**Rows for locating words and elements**
[Begin]

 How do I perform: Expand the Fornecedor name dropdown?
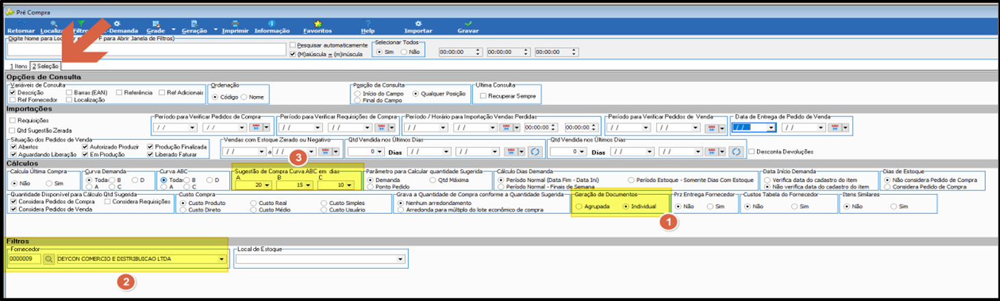(x=221, y=259)
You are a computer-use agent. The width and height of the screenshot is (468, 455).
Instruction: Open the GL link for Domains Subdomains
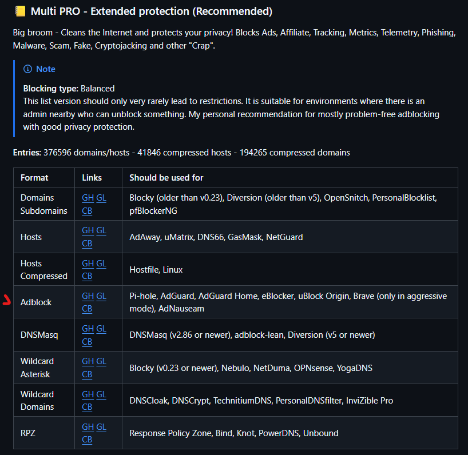101,197
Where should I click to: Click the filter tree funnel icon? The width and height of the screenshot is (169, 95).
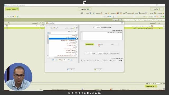(x=110, y=17)
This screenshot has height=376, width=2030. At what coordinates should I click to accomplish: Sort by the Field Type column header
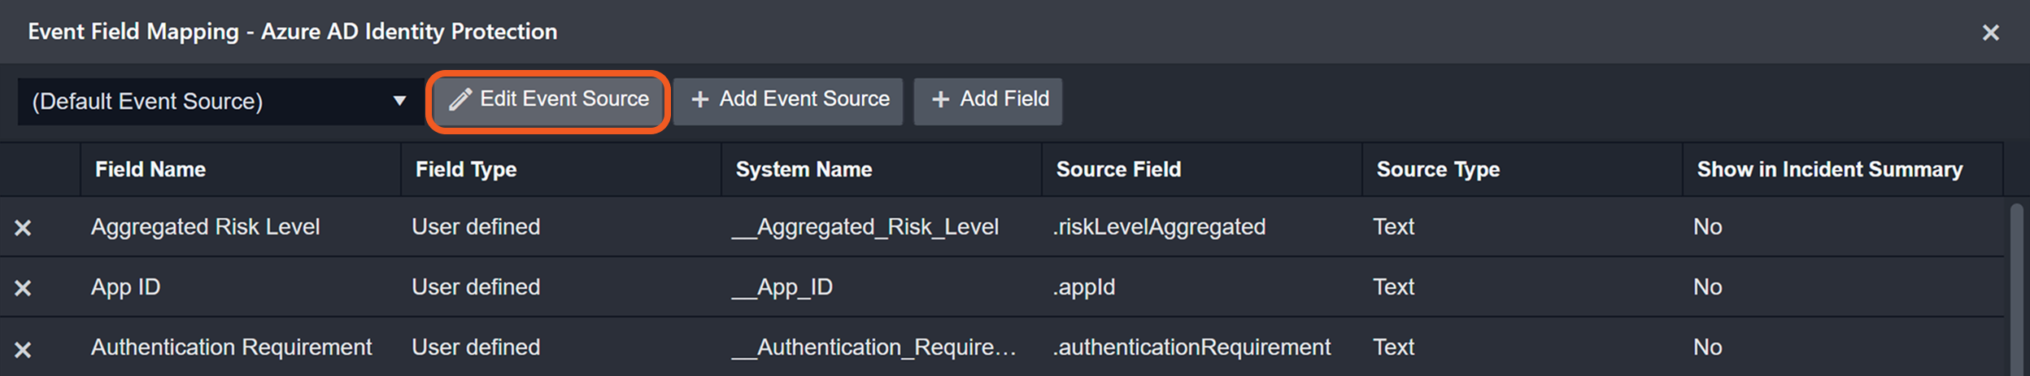coord(466,169)
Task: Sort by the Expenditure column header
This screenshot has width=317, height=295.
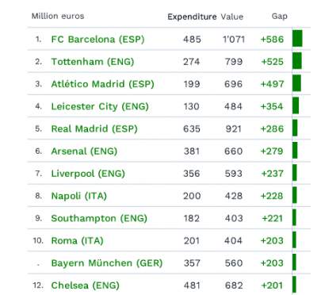Action: [192, 17]
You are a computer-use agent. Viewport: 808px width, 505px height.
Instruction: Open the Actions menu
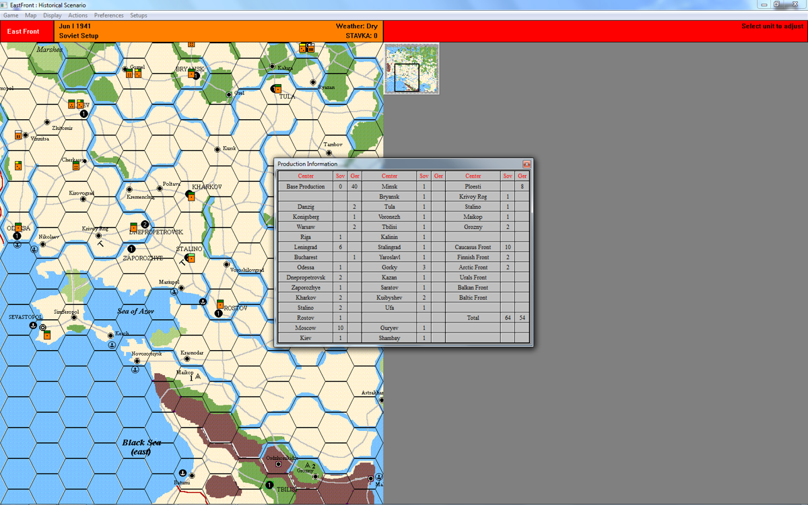[77, 14]
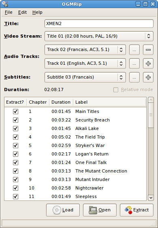The image size is (158, 228).
Task: Click the minus icon to remove Francais audio track
Action: tap(148, 50)
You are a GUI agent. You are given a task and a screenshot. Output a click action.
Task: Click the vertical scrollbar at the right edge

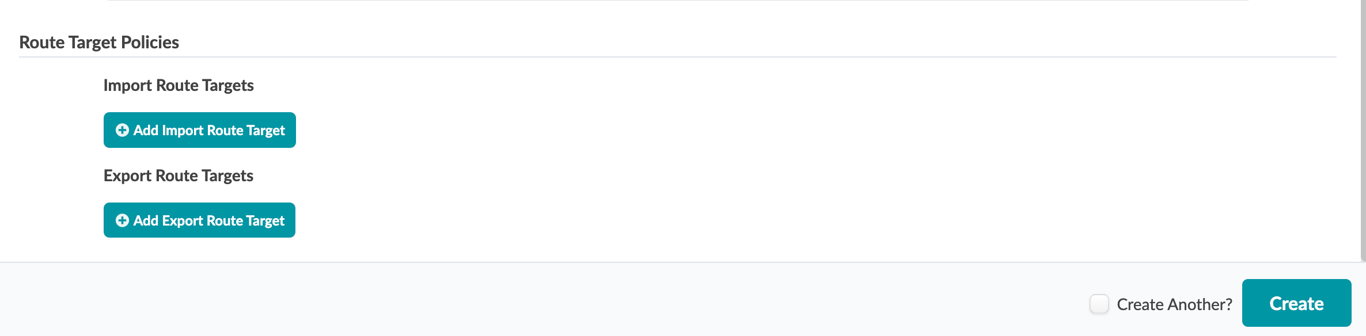click(x=1363, y=131)
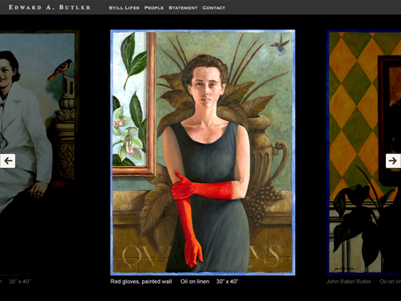Click the left arrow previous-image button

7,161
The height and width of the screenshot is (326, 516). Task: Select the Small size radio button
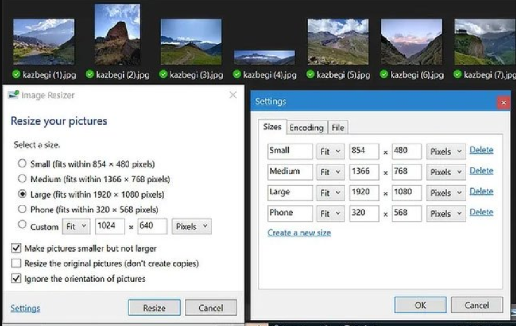pyautogui.click(x=22, y=164)
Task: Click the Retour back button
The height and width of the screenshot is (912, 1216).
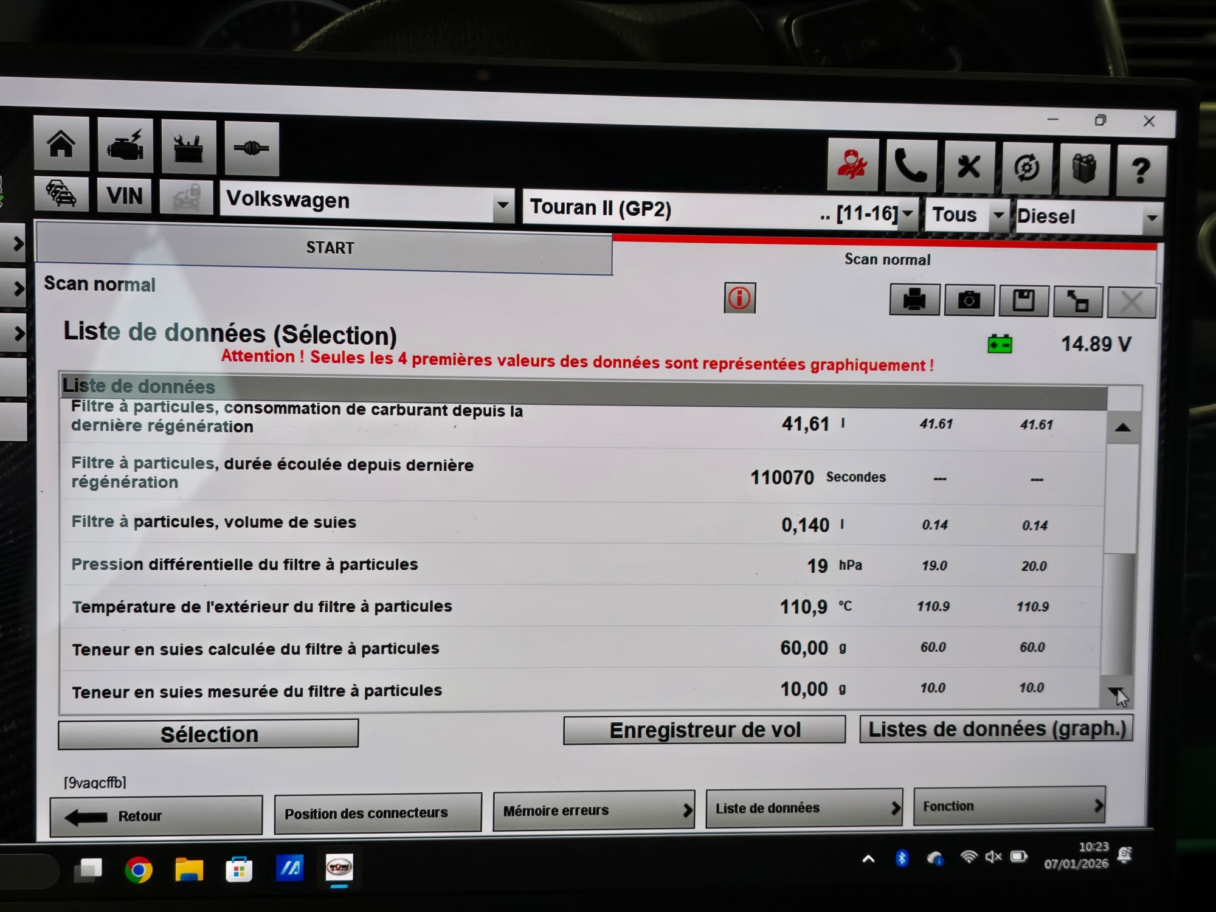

[End]

**EXERCISE DESCRIPTION**
Retype the rows from the line containing "You are a GUI" through the end of the rows, inclusive, leaving out the pictures.

**WORKED SOLUTION**
You are a GUI agent. You are given a task and a screenshot. Output a click action.
Task: Click the vertical scrollbar at the right edge

click(x=1363, y=131)
Click the left arrow previous-image button

7,161
The height and width of the screenshot is (326, 516). Task: Select the Small size radio button
pyautogui.click(x=22, y=164)
Task: Click the Retour back button
The height and width of the screenshot is (912, 1216).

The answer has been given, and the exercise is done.